Background: Here are two health integration ideas that we have been using with our students. The first one deals with nutrition education and the second one is a neat drug education lesson.

The Five Food Groups

This is an idea that works well while you are doing skill station work with your students. Setup your class up into five stations; each station will be named for a food group. You can put the words up on a cone or a poster, depending on how much information you want the class to have for that period.

How We Do It: While your class is entering the room, hand them a laminated food picture card and ask them to go to the station that their food is grouped with. For example, a picture with a bowl of cereal would fit in the “Breads, Cereals and Pasta” group.

After the students find their food group, ask a question about the food groups. For example: “Raise your hand if you are at the “Breads, Cereals & Pasta” group. Did you know that the Breads, Cereals, and Pasta food group will help provide us with energy? It also helps digestion by giving us fiber.” You can also put this information on index cards and have selected students read the cards aloud. Now you can lead the class in the planned station activities, giving some nutrition education information each time the students rotate to a new station.

Additional Ideas:

- Enlarge copies of a variety of food labels and tape them to a cone or poster at each station. Ask questions about the labels.

- Have the students take their “lunch box” (blank index cards) around with them. When they get to each food group they are to write a food down that would be good for their lunch. You could put all of the good lunch choices up on a wall display.

- Have a “grab bag” at each station. One student pulls out a food card. Can they tell what food group it is in?

Just Say “No” Day

Background: In this activity, the students will work on refusal skills and learn about the dangers associated with alcohol, tobacco, and other drugs.

Warm-Up Activity: Provide each student with a scooter. Place pictures and/or words of a variety of tobacco products, pictures of alcoholic beverages, and illegal drugs in each corner of the gym.
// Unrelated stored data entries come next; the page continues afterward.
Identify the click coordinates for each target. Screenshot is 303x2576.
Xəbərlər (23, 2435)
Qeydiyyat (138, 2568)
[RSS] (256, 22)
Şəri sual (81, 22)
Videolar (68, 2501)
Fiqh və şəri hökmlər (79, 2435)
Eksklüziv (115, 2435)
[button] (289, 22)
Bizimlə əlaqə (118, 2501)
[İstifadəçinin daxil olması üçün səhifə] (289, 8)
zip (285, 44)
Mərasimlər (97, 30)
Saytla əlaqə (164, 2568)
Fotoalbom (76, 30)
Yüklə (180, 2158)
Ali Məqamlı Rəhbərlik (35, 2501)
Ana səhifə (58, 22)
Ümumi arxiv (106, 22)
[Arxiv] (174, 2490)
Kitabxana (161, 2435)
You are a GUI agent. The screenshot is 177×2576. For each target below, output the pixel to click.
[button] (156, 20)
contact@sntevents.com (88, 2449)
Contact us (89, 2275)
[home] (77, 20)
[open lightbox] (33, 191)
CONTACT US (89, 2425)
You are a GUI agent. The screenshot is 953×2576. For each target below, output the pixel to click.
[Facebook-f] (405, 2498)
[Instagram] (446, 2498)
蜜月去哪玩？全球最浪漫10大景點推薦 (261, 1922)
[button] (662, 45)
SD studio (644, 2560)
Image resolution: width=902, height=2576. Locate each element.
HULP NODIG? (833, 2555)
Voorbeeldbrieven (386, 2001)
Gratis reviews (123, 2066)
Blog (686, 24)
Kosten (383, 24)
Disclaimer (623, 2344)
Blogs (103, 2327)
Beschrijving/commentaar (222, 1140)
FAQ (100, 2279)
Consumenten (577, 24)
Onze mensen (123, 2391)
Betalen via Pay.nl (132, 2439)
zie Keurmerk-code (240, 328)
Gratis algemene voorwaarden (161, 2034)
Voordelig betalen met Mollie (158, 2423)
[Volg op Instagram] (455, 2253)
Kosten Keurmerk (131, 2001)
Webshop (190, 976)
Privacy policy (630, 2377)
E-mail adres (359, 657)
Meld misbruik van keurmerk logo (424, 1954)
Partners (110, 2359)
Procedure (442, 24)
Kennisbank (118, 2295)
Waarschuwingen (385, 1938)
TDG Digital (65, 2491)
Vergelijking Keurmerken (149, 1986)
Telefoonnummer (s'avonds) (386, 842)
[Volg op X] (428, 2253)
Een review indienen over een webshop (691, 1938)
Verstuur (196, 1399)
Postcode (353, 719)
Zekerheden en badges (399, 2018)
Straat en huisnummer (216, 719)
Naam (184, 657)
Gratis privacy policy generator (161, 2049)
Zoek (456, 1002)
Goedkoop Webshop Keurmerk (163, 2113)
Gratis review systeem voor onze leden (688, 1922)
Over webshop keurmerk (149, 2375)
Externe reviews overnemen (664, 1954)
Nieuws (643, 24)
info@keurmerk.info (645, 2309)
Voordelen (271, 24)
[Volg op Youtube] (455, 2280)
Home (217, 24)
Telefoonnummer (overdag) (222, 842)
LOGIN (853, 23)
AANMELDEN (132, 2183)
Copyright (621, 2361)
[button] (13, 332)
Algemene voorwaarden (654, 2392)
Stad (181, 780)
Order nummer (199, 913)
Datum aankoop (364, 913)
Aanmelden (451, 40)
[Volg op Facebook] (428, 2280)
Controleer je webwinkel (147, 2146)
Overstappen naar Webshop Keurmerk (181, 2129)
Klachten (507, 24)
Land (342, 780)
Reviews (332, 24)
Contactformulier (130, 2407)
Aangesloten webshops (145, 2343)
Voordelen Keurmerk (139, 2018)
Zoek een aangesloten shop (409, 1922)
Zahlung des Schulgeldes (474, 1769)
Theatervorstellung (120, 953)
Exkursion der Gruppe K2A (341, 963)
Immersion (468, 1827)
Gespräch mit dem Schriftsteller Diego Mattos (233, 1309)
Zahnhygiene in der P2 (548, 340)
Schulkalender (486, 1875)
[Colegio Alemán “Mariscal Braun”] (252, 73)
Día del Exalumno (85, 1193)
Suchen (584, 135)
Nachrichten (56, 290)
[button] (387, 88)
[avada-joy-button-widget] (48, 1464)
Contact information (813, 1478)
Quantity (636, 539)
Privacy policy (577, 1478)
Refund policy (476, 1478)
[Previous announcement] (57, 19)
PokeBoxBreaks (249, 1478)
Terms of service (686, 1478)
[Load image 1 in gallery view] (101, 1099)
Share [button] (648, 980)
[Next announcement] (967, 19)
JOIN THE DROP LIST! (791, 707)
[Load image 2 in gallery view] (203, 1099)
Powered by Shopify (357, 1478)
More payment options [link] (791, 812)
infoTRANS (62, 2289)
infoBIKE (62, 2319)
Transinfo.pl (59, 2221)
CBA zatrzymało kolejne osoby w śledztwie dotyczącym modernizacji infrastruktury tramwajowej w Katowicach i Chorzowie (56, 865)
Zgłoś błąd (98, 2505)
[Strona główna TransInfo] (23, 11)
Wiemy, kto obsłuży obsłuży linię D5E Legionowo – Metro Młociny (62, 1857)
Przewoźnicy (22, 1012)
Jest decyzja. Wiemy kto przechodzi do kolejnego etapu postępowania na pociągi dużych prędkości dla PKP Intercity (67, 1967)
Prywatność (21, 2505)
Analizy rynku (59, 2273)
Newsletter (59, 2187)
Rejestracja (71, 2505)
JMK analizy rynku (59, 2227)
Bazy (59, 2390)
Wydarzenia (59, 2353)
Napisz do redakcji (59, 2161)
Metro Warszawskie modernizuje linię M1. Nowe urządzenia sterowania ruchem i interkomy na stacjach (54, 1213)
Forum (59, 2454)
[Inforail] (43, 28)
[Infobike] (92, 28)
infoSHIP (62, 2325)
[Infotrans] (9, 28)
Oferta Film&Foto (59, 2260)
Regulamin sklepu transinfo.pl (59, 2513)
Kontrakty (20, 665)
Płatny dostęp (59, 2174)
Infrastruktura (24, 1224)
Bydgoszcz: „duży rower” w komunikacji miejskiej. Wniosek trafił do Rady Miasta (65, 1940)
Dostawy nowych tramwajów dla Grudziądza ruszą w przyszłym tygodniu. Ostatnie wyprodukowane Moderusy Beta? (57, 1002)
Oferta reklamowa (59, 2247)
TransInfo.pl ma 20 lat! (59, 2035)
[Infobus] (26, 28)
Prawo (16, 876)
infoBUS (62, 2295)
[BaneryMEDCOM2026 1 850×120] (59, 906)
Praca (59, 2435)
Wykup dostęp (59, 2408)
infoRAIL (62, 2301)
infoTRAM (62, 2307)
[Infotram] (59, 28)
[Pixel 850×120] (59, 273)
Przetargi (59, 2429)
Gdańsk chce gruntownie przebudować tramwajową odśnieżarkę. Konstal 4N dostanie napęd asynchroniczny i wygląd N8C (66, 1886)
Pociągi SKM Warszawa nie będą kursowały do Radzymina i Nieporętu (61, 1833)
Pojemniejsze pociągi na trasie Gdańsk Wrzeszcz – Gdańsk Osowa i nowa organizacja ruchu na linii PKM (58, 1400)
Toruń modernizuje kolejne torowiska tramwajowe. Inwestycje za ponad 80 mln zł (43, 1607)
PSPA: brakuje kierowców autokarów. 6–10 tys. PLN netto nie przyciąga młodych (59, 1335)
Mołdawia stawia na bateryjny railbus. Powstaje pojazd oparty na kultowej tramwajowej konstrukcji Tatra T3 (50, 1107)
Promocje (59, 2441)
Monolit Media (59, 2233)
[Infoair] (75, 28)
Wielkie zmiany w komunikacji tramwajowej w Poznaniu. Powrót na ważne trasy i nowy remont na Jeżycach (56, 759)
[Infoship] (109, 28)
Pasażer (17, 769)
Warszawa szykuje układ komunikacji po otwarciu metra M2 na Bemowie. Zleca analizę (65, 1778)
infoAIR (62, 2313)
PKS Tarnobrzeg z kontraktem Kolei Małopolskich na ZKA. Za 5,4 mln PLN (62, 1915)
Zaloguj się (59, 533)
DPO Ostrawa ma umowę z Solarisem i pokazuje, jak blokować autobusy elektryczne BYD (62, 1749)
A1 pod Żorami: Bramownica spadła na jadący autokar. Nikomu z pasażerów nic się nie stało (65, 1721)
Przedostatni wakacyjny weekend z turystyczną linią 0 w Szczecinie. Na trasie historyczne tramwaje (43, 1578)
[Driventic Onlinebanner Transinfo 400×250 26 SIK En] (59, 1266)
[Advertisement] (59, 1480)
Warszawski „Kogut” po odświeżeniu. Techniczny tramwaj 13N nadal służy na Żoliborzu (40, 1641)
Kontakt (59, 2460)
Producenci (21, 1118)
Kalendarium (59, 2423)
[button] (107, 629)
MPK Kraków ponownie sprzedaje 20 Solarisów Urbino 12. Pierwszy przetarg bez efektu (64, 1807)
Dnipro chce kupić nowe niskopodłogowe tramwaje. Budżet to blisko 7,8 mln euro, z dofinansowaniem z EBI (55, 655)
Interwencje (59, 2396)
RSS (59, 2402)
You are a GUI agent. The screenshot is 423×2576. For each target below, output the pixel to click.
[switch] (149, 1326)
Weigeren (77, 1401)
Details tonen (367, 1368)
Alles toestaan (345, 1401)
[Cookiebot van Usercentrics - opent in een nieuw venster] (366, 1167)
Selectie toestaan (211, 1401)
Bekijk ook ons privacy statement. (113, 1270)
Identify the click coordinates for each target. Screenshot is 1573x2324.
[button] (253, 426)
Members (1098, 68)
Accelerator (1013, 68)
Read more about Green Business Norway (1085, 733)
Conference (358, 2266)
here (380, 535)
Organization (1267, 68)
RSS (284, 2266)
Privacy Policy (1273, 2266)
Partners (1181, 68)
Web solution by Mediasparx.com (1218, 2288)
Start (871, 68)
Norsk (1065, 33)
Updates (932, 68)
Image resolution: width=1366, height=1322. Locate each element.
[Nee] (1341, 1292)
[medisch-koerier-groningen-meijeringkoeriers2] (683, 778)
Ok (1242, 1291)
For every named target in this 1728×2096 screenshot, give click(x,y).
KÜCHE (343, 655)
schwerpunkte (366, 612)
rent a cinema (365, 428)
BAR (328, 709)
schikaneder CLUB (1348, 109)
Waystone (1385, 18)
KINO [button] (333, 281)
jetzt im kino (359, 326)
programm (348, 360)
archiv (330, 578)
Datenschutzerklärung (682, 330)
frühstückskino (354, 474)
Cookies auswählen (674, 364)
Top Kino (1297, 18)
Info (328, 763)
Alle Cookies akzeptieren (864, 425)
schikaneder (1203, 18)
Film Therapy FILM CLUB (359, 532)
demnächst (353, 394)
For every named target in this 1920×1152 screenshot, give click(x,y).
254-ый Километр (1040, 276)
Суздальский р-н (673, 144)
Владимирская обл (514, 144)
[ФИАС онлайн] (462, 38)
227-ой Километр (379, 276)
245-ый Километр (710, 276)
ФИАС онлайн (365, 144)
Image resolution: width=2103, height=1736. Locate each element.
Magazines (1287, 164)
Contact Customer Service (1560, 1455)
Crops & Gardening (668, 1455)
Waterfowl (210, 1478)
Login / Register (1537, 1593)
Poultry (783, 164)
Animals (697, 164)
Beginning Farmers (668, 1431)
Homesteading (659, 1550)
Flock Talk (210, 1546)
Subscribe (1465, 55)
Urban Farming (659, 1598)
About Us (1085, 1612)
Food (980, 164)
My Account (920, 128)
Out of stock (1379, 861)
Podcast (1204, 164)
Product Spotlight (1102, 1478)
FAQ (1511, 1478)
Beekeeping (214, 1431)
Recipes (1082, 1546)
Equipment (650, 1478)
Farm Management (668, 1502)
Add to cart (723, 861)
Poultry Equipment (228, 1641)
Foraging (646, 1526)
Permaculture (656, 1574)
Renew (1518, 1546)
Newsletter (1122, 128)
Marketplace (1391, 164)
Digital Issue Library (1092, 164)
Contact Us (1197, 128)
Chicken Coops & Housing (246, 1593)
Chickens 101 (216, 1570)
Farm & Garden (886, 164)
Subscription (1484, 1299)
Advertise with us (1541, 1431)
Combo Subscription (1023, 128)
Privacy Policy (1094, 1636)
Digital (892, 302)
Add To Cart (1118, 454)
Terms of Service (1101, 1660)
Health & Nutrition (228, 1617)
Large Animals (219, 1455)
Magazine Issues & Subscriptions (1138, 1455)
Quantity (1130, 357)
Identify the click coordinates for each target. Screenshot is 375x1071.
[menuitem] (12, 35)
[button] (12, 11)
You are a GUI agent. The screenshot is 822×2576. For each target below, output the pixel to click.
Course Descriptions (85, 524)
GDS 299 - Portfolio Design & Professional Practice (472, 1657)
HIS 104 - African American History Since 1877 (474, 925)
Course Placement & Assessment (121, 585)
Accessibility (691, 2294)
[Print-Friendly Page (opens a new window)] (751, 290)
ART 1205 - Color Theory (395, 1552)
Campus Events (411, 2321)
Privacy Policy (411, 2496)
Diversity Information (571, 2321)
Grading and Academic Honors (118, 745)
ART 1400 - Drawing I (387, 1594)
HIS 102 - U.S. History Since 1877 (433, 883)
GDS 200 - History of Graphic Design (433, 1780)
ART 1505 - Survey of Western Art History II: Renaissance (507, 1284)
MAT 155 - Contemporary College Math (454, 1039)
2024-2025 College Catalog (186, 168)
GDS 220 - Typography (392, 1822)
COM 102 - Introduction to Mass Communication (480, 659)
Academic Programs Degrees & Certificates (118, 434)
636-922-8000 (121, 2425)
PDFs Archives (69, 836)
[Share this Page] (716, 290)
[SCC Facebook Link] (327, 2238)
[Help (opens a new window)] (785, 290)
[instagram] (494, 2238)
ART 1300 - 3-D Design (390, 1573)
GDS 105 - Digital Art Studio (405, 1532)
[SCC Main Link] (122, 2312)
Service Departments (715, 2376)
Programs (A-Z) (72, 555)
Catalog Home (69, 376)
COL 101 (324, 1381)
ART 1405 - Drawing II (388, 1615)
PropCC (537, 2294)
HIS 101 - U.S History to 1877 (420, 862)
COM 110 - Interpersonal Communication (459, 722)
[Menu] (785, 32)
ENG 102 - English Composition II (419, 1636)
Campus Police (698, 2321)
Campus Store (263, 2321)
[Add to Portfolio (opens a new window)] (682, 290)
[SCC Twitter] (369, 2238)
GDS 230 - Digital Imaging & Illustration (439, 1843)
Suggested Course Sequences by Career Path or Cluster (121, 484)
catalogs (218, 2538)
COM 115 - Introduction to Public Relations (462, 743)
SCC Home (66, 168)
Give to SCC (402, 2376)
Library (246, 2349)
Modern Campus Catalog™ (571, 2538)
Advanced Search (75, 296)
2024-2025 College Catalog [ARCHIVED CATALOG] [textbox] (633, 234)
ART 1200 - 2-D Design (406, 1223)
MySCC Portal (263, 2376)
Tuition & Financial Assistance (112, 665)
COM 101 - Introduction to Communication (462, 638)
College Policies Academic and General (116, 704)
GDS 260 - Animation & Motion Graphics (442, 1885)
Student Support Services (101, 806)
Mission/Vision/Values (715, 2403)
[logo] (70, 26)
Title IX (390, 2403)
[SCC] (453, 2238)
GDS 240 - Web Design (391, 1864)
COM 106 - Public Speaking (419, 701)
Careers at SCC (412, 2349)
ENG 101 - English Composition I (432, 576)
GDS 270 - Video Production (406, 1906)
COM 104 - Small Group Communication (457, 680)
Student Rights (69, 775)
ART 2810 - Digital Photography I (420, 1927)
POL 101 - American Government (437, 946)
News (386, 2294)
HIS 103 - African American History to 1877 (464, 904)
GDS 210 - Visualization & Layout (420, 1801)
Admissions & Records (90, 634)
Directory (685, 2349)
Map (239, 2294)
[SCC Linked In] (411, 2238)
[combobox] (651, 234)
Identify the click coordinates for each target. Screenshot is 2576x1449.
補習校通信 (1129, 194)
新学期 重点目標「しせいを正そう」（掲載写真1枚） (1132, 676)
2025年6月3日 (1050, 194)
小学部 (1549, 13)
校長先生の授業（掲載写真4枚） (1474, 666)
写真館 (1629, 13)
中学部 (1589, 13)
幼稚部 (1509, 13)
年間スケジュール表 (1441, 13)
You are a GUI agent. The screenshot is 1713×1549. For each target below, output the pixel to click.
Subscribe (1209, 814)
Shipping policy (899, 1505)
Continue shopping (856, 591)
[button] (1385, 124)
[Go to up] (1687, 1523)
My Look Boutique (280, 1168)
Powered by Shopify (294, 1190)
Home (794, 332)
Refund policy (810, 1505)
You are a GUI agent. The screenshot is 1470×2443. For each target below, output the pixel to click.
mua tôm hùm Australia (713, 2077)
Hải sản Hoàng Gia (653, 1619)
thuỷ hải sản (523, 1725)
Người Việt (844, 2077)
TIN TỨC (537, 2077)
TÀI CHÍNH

Have the students lie down on scooters. Tell them that they are going to go around the gym on the scooters when the music starts. At each corner they will see what kinds of things can “drag or pull the body” down. They will pull themselves around the room using their arms and legs. The teacher will remind the students that these items can also “drag” a person down and provide examples of how alcohol, tobacco, and other drugs are harmful.

Refusal Skills: After they are done with the warm-up activity, the students return their scooters, as the teacher leads the class in whatever skill development lesson (e.g., dribbling skills) is planned. After the skill development lesson is over, the teacher will lead the class using a “Refusal Skills” chart. We have a large poster that lists the following four words – Say, Walk, Tell, Talk.

Four Ways to Deal with Uncomfortable Situations

1. Say: Say “NO!!!” in a firm voice.
2. Walk: Walk away from the tempting situation.
3. Tell: Tell a responsible adult.
4. Talk: Talk to a friend or relative.

Closing: We hope that you and your students are able to use these two ideas! Please feel free to modify them to meet your needs.